But don't get me wrong, there are enough for and against points on mirrors that I am neither for or against them. My trike has them so I use them. My other bikes including my tourer do not, so I use other things around me to compensate for that (and compensate fully imo).


----------



## winjim (21 Aug 2015)

martint235 said:


> I'm starting to feel that I'm the only person who rides down the centre line of a busy dual carriageway at speed. I was thinking about it this morning and it would slow me a lot if I didn't have a mirror.


Every morning, sans mirror. However it is a 30mph limit at rush hour so it's half filtering half sprinting and I'm usually going at a similar speed to the rest of the traffic.


----------



## martint235 (21 Aug 2015)

winjim said:


> Every morning, sans mirror. However it is a 30mph limit at rush hour so it's half filtering half sprinting and I'm usually going at a similar speed to the rest of the traffic.

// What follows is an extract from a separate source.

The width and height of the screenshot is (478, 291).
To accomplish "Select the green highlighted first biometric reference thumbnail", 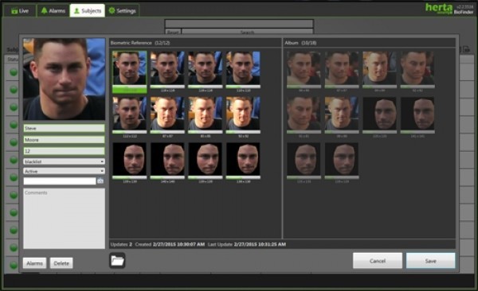I will [129, 72].
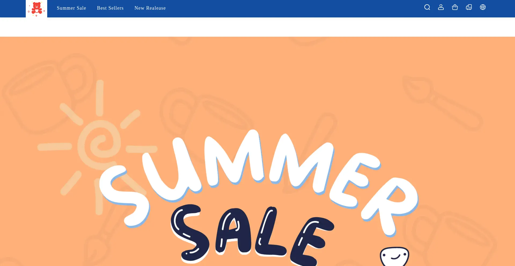Click the navy letter L in SALE

[270, 232]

I tend to be going quicker than the traffic but they really do have an annoying tendency to switch lanes with no notice. Then there's the motorbikes that share my space, I'm fairly considerate and don't like holding them up unnecessarily and you can't always hear them when you're between two trucks.


----------



## Salar (21 Aug 2015)

Ihatehills said:


> My bar end mirror is made by mirrcycle ( an atrocious name I accept) but it really does work, the field of vision is great and it doesn't vibrate loose like some reports suggest that the cheaper ones do.
> 
> http://www.amazon.co.uk/Generic-Mirrycle-Bike-Mirror/dp/B00JQN3J50
> 
> I accept that that not everyone, needs , likes, wants or gives a fart about mirrors but some people are denying the fact that they can be useful. Yes they have limitations but when can having an extra awareness about what is behind you possibly be a bad thing.

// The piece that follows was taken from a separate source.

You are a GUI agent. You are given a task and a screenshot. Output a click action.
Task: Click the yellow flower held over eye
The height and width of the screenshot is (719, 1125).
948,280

I've never used a mirror, however this mirror certainly gets lots of positive comments and good reviews.
I would expect most of the reviews are from casual cyclists, not hardcore riders, although I might be wrong.
But, if it makes them feel safer in traffic and it works, good for them.


----------



## Dogtrousers (21 Aug 2015)

Incidentally it was a "Mirrcycle" that I used to have that fitted onto the top of ye olde fangled Weinmann brake hoods with top cable entry. That was really good, but I've not managed to get one as good for modern bikes. Not that I've tried terribly hard, but I have used a couple. There was a bar end one that fell off somewhere on its first ride and a rather wobbly one that clamps onto the side of the brake hood that I still sometimes use when riding in company (good for awareness of friends behind, to rein in my incredible speed and power to avoid riding away from them).


----------



## Lurpak (21 Aug 2015)

I can't look over my shoulder and still cycle in a straight line. Once I veered so much into the middle that I had to style it out by actually indicating right and turning up a sidestreet I didn't want to. I felt a right plum and no mistake. Now I'm trying out a new technique of looking down and back through my armpit. Less veering to report so far.


----------



## Ihatehills (21 Aug 2015)

Lurpak said:


> I can't look over my shoulder and still cycle in a straight line. Once I veered so much into the middle that I had to style it out by actually indicating right and turning up a sidestreet I didn't want to. I felt a right plum and no mistake. Now I'm trying out a new technique of looking down and back through my armpit. Less veering to report so far.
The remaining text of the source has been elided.